# Electrical Potential Energy?

1. Jun 11, 2004

### speeding electron

In Feynmann's Lectures on Physics, many of you will have come across the chapter on electrostatic energy. I wonder if someone could explain to me why we have the factor 1/2 in the equation:
$$U = \frac{1}{2} \int \rho \phi dV$$
where $$\rho$$ is the charge density of one distribution of charges, and $$\phi$$ is the potential due to another. This is derived from
$$U = \frac{1}{2} \iint \frac{\rho(1) \rho(2)}{4 \pi \epsilon_0 r_{12}} dV_1 dV_2$$
and by substituting in
$$\phi(1) = \int \frac{\rho(2)}{4 \pi \epsilon_0 r_{12}}dV_2$$
whence the 1's disappear since there are no 2's around.
Feynmann explains it by saying that in this expression we count each pair of charges twice. I can understand this in the double integral, where each charge density is integrated over both volumes, but in doing the substitution Feynmann has removed $$\rho(1)$$ out of the inner integral.
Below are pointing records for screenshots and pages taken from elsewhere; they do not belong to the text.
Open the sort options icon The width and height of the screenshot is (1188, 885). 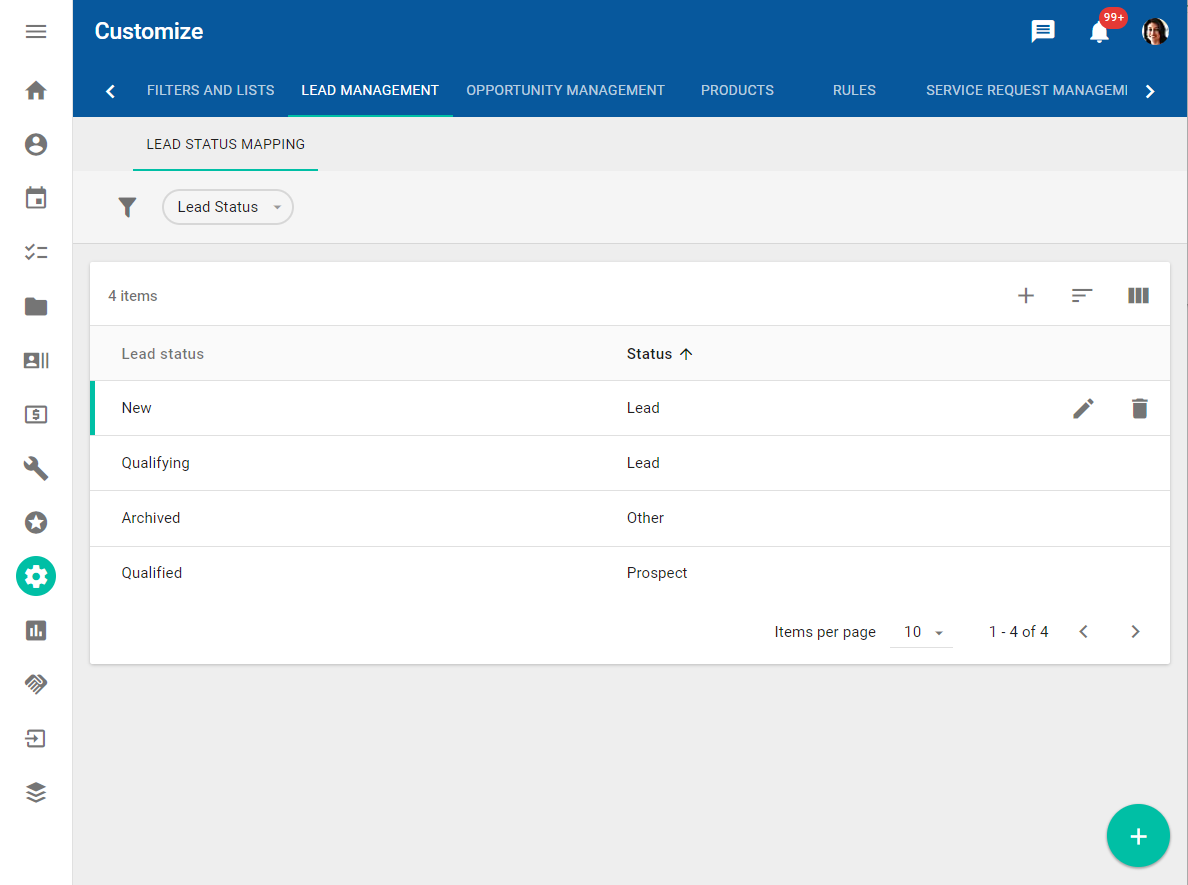pyautogui.click(x=1081, y=296)
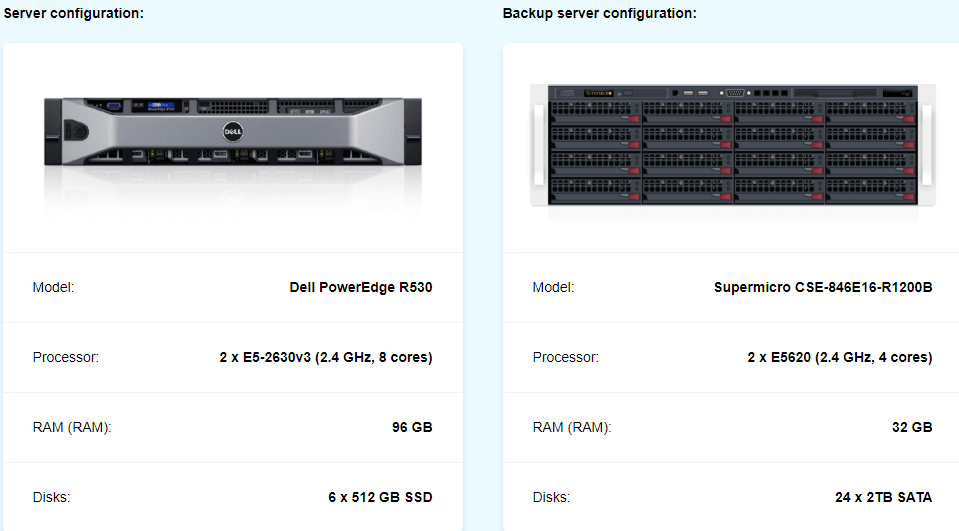Image resolution: width=959 pixels, height=531 pixels.
Task: Click the Processor label in the backup server card
Action: [x=566, y=357]
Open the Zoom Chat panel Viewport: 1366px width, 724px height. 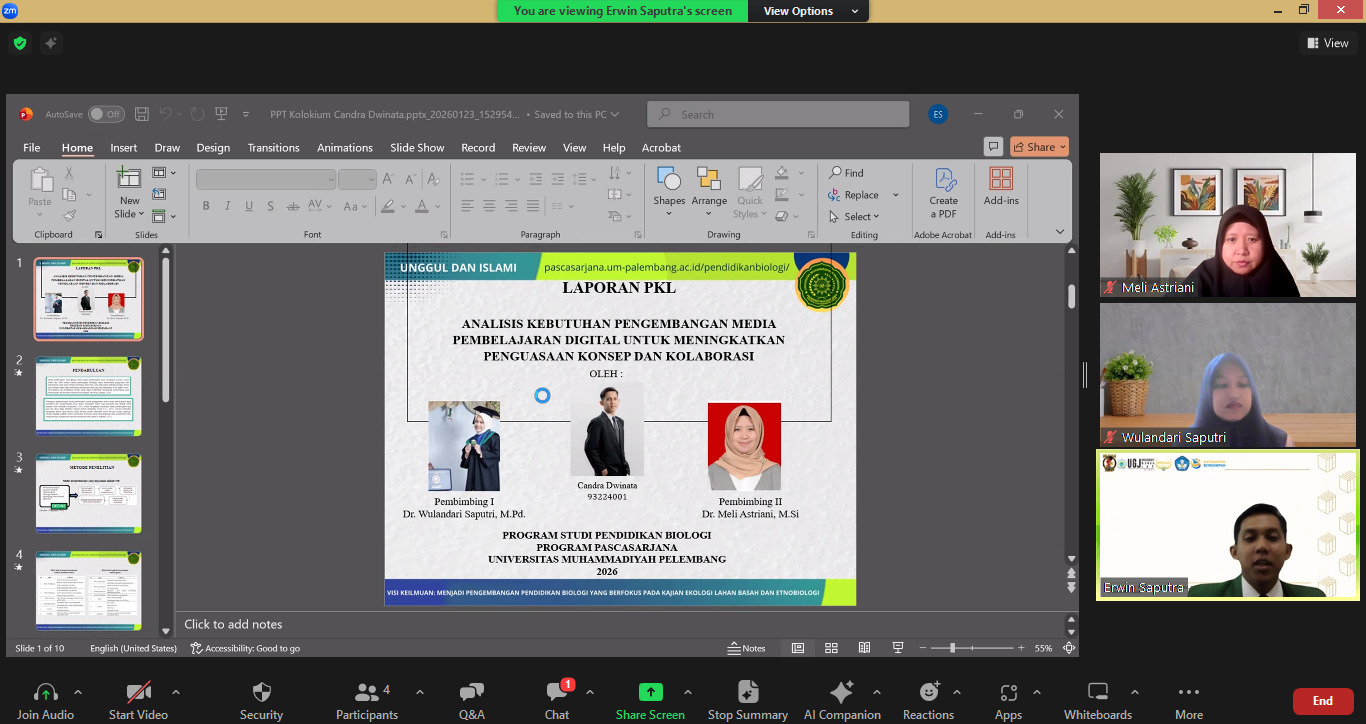coord(557,700)
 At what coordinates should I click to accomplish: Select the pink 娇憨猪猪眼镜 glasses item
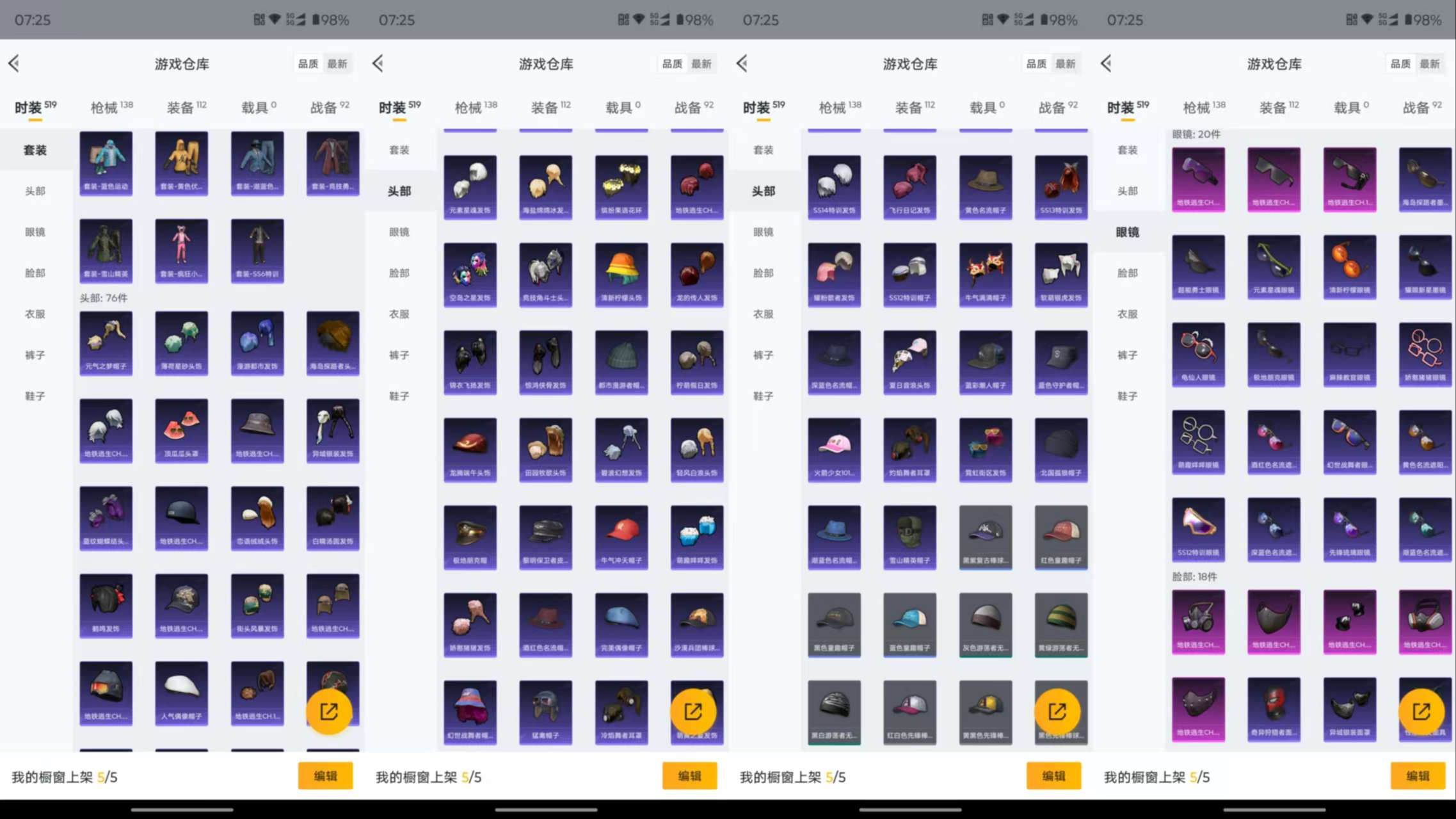click(x=1425, y=354)
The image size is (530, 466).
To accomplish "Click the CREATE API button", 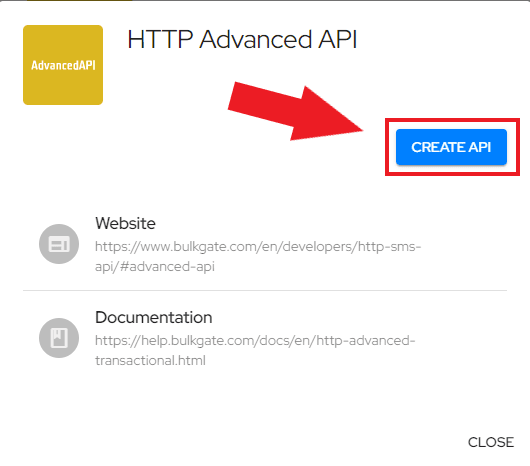I will click(451, 147).
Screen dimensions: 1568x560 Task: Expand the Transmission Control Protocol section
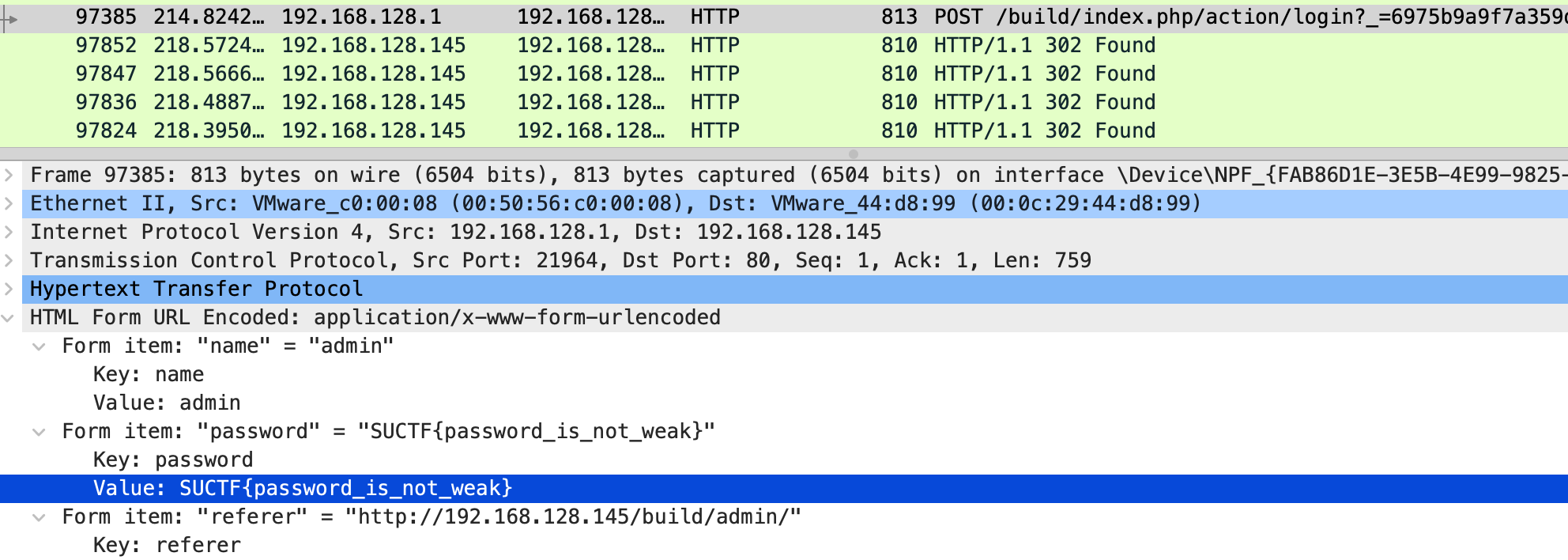click(x=9, y=260)
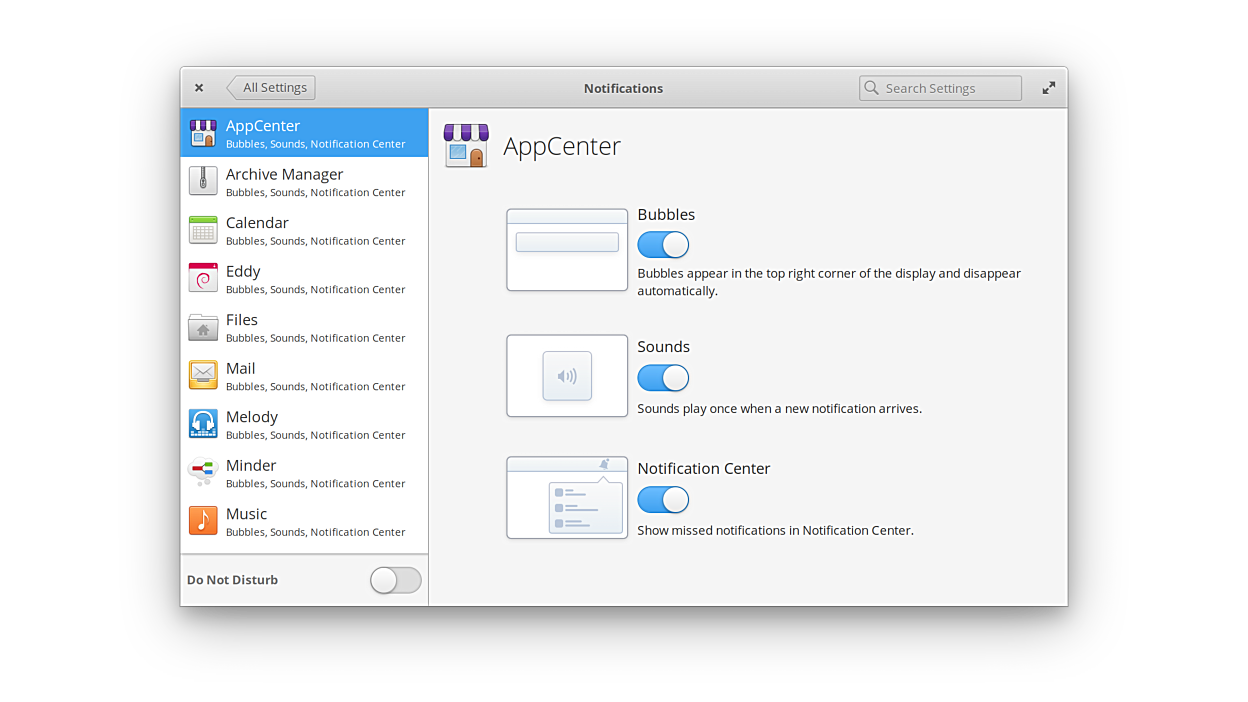Viewport: 1248px width, 702px height.
Task: Click the Notification Center preview image
Action: click(x=567, y=498)
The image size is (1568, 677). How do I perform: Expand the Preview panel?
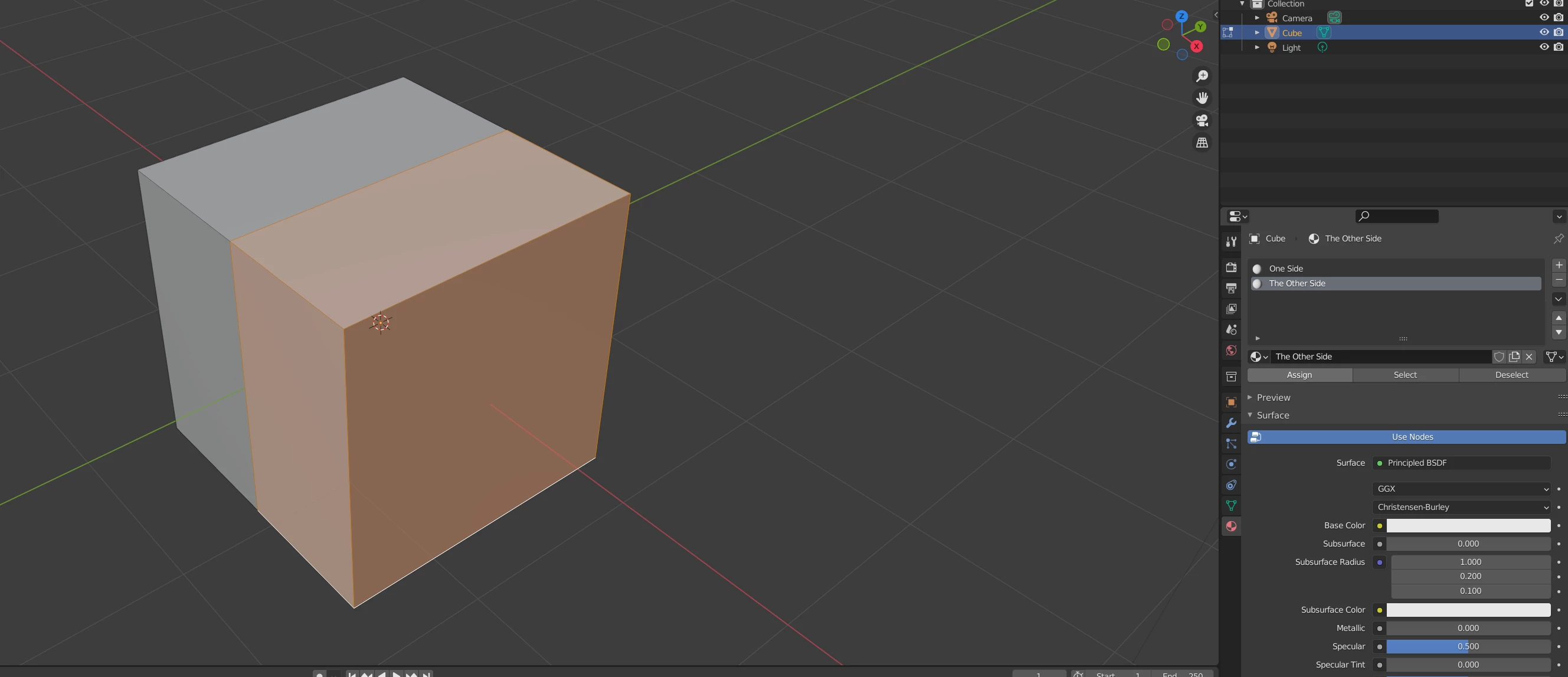click(1273, 398)
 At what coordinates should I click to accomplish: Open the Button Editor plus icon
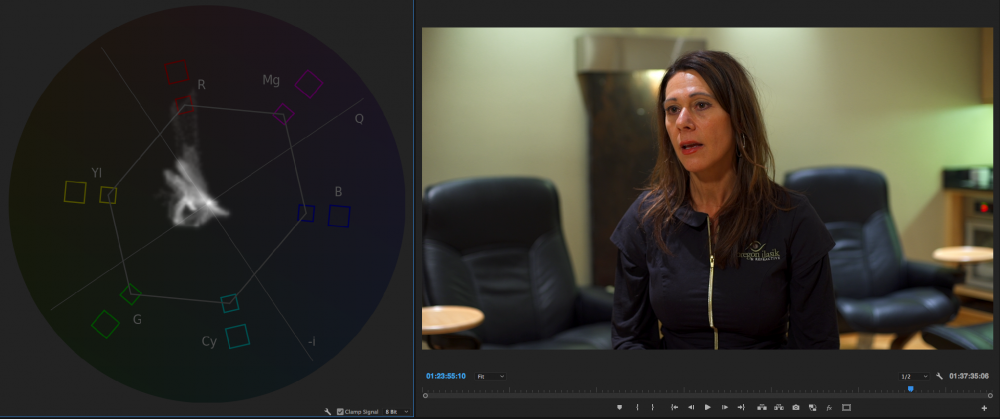pyautogui.click(x=984, y=407)
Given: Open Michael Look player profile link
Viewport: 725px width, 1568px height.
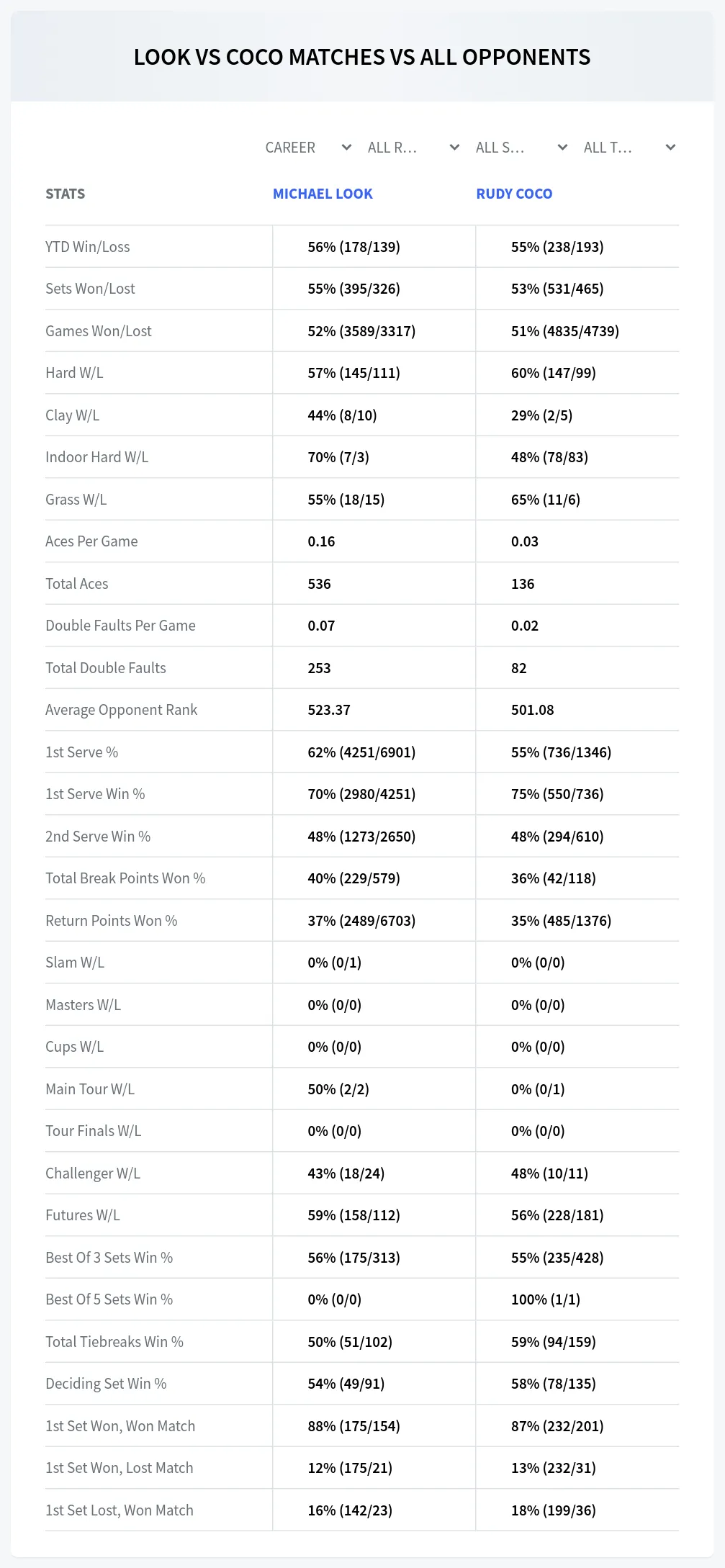Looking at the screenshot, I should coord(323,194).
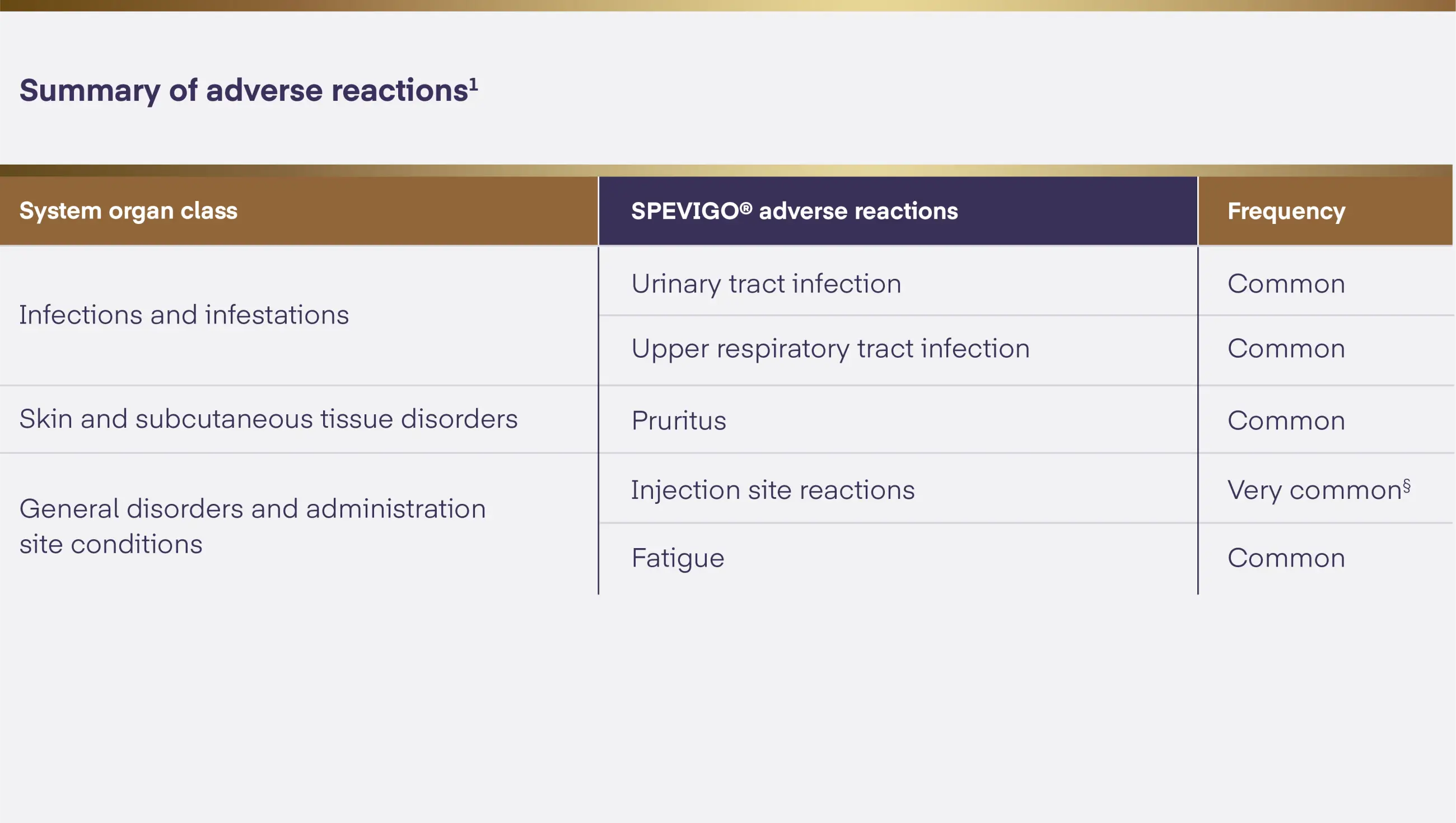1456x823 pixels.
Task: Select the "Frequency" column header
Action: [1286, 211]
It seems to me that the argument for the factor 1/2 in the first place rested on the fact that one couldn't do that.
Put another way, if we take my first expression that I have trouble with, and imagine a situation where the second charge distribution is arranged so that the potential from all its charges on the first is the same. Then $$\phi$$ would be constant and
$$U = \frac{\phi}{2} \int \rho dV = \frac{\phi(1) q(1)}{2}$$
which Feynmann himself says is only half the total electrostatic energy of the system. Clarification would be greatly appreciated.

p.s. What's this warning thing I have? What have I done?

Last edited: Jun 12, 2004